Write the entries out in full, matching them exactly.

Available data:
━━━━━━

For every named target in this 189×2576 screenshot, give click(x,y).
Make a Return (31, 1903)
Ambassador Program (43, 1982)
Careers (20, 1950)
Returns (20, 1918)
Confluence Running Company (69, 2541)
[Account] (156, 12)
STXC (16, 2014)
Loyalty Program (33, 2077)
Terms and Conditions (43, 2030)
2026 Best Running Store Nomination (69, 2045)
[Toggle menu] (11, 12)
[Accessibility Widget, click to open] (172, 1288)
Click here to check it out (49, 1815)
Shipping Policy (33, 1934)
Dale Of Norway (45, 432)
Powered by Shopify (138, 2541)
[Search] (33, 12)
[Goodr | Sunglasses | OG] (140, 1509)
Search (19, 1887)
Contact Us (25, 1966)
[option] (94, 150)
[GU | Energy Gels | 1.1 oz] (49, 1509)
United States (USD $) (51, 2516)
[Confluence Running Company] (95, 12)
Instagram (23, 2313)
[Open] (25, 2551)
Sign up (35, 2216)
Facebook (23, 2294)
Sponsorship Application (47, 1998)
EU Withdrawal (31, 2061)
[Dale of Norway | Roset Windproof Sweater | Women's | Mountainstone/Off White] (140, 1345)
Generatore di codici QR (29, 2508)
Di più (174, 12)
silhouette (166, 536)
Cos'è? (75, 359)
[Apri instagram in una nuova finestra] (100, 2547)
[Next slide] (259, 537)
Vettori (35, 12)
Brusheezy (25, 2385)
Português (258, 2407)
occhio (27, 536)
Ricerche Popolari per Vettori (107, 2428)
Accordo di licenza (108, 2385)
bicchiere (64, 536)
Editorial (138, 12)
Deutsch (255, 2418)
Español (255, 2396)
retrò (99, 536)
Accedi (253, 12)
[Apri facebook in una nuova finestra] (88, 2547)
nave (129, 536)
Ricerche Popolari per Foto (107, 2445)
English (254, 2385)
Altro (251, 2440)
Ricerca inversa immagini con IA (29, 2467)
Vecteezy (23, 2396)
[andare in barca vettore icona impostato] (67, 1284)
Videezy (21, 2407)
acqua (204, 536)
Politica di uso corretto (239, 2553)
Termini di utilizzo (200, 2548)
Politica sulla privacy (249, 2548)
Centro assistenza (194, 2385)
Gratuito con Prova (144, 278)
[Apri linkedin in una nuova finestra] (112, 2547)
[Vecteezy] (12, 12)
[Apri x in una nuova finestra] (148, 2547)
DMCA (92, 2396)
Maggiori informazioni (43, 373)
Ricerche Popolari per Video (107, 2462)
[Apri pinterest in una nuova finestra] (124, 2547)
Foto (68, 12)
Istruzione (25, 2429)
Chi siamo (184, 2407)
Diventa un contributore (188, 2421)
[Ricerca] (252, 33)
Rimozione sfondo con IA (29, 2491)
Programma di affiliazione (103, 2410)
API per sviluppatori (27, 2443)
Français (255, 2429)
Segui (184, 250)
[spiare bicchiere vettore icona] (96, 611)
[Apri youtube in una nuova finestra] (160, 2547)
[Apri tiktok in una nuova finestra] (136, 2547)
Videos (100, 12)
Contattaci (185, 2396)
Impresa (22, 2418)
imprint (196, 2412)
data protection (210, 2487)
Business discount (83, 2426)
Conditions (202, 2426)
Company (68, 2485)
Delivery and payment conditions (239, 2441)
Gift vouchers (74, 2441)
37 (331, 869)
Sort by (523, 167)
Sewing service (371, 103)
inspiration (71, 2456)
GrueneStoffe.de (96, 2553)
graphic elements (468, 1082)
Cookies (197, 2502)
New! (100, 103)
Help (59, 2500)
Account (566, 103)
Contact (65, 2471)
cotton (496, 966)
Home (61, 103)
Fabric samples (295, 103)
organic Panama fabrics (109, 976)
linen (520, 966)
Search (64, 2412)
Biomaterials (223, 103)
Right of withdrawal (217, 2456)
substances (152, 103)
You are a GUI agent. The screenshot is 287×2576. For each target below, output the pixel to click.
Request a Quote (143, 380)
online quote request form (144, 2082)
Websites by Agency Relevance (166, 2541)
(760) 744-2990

━━━━━━

Exercise answer:
For every named target in this 189×2576 screenshot, give click(x,y).
Make a Return (31, 1903)
Ambassador Program (43, 1982)
Careers (20, 1950)
Returns (20, 1918)
Confluence Running Company (69, 2541)
[Account] (156, 12)
STXC (16, 2014)
Loyalty Program (33, 2077)
Terms and Conditions (43, 2030)
2026 Best Running Store Nomination (69, 2045)
[Toggle menu] (11, 12)
[Accessibility Widget, click to open] (172, 1288)
Click here to check it out (49, 1815)
Shipping Policy (33, 1934)
Dale Of Norway (45, 432)
Powered by Shopify (138, 2541)
[Search] (33, 12)
[Goodr | Sunglasses | OG] (140, 1509)
Search (19, 1887)
Contact Us (25, 1966)
[option] (94, 150)
[GU | Energy Gels | 1.1 oz] (49, 1509)
United States (USD $) (51, 2516)
[Confluence Running Company] (95, 12)
Instagram (23, 2313)
[Open] (25, 2551)
Sign up (35, 2216)
Facebook (23, 2294)
Sponsorship Application (47, 1998)
EU Withdrawal (31, 2061)
[Dale of Norway | Roset Windproof Sweater | Women's | Mountainstone/Off White] (140, 1345)
Generatore di codici QR (29, 2508)
Di più (174, 12)
silhouette (166, 536)
Cos'è? (75, 359)
[Apri instagram in una nuova finestra] (100, 2547)
[Next slide] (259, 537)
Vettori (35, 12)
Brusheezy (25, 2385)
Português (258, 2407)
occhio (27, 536)
Ricerche Popolari per Vettori (107, 2428)
Accordo di licenza (108, 2385)
bicchiere (64, 536)
Editorial (138, 12)
Deutsch (255, 2418)
Español (255, 2396)
retrò (99, 536)
Accedi (253, 12)
[Apri facebook in una nuova finestra] (88, 2547)
nave (129, 536)
Ricerche Popolari per Foto (107, 2445)
English (254, 2385)
Altro (251, 2440)
Ricerca inversa immagini con IA (29, 2467)
Vecteezy (23, 2396)
[andare in barca vettore icona impostato] (67, 1284)
Videezy (21, 2407)
acqua (204, 536)
Politica di uso corretto (239, 2553)
Termini di utilizzo (200, 2548)
Politica sulla privacy (249, 2548)
Centro assistenza (194, 2385)
Gratuito con Prova (144, 278)
[Apri linkedin in una nuova finestra] (112, 2547)
[Vecteezy] (12, 12)
[Apri x in una nuova finestra] (148, 2547)
DMCA (92, 2396)
Maggiori informazioni (43, 373)
Ricerche Popolari per Video (107, 2462)
[Apri pinterest in una nuova finestra] (124, 2547)
Foto (68, 12)
Istruzione (25, 2429)
Chi siamo (184, 2407)
Diventa un contributore (188, 2421)
[Ricerca] (252, 33)
Rimozione sfondo con IA (29, 2491)
Programma di affiliazione (103, 2410)
API per sviluppatori (27, 2443)
Français (255, 2429)
Segui (184, 250)
[spiare bicchiere vettore icona] (96, 611)
[Apri youtube in una nuova finestra] (160, 2547)
[Apri tiktok in una nuova finestra] (136, 2547)
Videos (100, 12)
Contattaci (185, 2396)
Impresa (22, 2418)
imprint (196, 2412)
data protection (210, 2487)
Business discount (83, 2426)
Conditions (202, 2426)
Company (68, 2485)
Delivery and payment conditions (239, 2441)
Gift vouchers (74, 2441)
37 (331, 869)
Sort by (523, 167)
Sewing service (371, 103)
inspiration (71, 2456)
GrueneStoffe.de (96, 2553)
graphic elements (468, 1082)
Cookies (197, 2502)
New! (100, 103)
Help (59, 2500)
Account (566, 103)
Contact (65, 2471)
cotton (496, 966)
Home (61, 103)
Fabric samples (295, 103)
organic Panama fabrics (109, 976)
linen (520, 966)
Search (64, 2412)
Biomaterials (223, 103)
Right of withdrawal (217, 2456)
substances (152, 103)
You are a GUI agent. The screenshot is 287×2576. For each target below, output the pixel to click.
Request a Quote (143, 380)
online quote request form (144, 2082)
Websites by Agency Relevance (166, 2541)
(760) 744-2990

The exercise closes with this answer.